La jeune femme estime en effet que Line Beauchamp n’a pas été soutenue par ses collègues pendant le conflit étudiant. « Je ne sais pas à quoi ça tient exactement, mais elle n’a pas été protégée, comme l’a été par exemple Sam Hamad quand il a été mis sur la sellette après l’effondrement dans le tunnel de l’autoroute Ville-Marie. Il a changé de ministère aussitôt. » Difficile de spéculer sur les raisons qui ont poussé Mme Beauchamp à quitter le navire, alors qu’elle était prête à défendre l’idée d’un moratoire sur la hausse des droits de scolarité, affirme Martine Desjardins. Mais il demeure que ce qu’a vécu Line Beauchamp sous l’œil des caméras inspirait une certaine compassion.
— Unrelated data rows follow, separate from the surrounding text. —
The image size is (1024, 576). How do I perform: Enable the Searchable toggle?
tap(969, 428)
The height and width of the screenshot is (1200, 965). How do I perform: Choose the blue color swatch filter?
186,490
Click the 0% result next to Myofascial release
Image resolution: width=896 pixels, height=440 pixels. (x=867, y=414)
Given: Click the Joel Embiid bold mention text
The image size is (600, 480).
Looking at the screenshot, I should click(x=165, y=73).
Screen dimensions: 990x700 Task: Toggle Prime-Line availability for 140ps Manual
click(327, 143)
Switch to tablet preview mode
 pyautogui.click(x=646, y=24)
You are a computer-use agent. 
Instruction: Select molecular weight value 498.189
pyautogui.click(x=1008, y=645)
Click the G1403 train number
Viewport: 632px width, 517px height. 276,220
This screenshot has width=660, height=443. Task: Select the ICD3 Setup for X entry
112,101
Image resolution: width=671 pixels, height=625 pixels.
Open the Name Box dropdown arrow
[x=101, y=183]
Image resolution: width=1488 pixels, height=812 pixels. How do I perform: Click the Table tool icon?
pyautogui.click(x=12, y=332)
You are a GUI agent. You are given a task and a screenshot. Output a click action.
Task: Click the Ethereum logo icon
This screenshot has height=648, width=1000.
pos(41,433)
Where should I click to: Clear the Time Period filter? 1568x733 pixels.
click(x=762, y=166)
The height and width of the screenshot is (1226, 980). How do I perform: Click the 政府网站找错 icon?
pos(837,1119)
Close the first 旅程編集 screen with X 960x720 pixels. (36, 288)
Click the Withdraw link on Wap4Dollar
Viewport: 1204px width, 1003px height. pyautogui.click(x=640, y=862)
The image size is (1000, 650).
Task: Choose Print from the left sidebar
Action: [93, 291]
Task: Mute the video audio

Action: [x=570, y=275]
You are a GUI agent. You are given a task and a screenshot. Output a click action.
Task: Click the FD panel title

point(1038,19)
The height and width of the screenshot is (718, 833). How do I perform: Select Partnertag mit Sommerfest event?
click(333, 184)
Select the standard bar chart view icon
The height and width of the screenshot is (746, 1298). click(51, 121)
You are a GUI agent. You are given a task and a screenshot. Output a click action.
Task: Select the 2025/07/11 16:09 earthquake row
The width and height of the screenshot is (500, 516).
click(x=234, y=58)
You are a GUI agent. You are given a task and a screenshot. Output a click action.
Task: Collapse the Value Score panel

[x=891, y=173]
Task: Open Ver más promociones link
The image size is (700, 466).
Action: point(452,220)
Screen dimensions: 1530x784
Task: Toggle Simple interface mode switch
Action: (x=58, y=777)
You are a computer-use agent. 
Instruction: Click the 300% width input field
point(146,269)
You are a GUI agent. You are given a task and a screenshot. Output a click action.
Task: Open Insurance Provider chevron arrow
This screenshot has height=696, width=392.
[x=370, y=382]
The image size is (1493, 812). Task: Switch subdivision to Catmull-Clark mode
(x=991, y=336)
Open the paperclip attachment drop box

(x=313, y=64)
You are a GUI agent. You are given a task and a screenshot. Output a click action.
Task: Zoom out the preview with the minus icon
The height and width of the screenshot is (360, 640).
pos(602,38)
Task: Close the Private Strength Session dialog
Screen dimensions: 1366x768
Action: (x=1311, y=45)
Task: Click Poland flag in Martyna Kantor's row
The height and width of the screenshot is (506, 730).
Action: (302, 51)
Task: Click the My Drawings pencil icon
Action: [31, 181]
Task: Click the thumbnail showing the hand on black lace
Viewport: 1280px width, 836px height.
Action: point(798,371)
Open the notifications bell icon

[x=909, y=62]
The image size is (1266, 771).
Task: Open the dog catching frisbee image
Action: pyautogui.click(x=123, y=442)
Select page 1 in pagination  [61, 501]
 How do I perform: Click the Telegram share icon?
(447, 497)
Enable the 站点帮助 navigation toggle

Esther Lapointe ajoute une suggestion bien terre à terre, mais qui pourrait amener encore plus de femmes à se lancer en politique : « Pour faire le saut, les femmes ont besoin de “s’organiser”. Or, lancer une campagne en deux mois, qui plus est à la rentrée scolaire, ce n’est pas du tout une bonne idée! Des élections à date fixe contribueraient à favoriser l’implication des femmes en politique active. » Voilà un projet qui intéressera peut-être nos députées?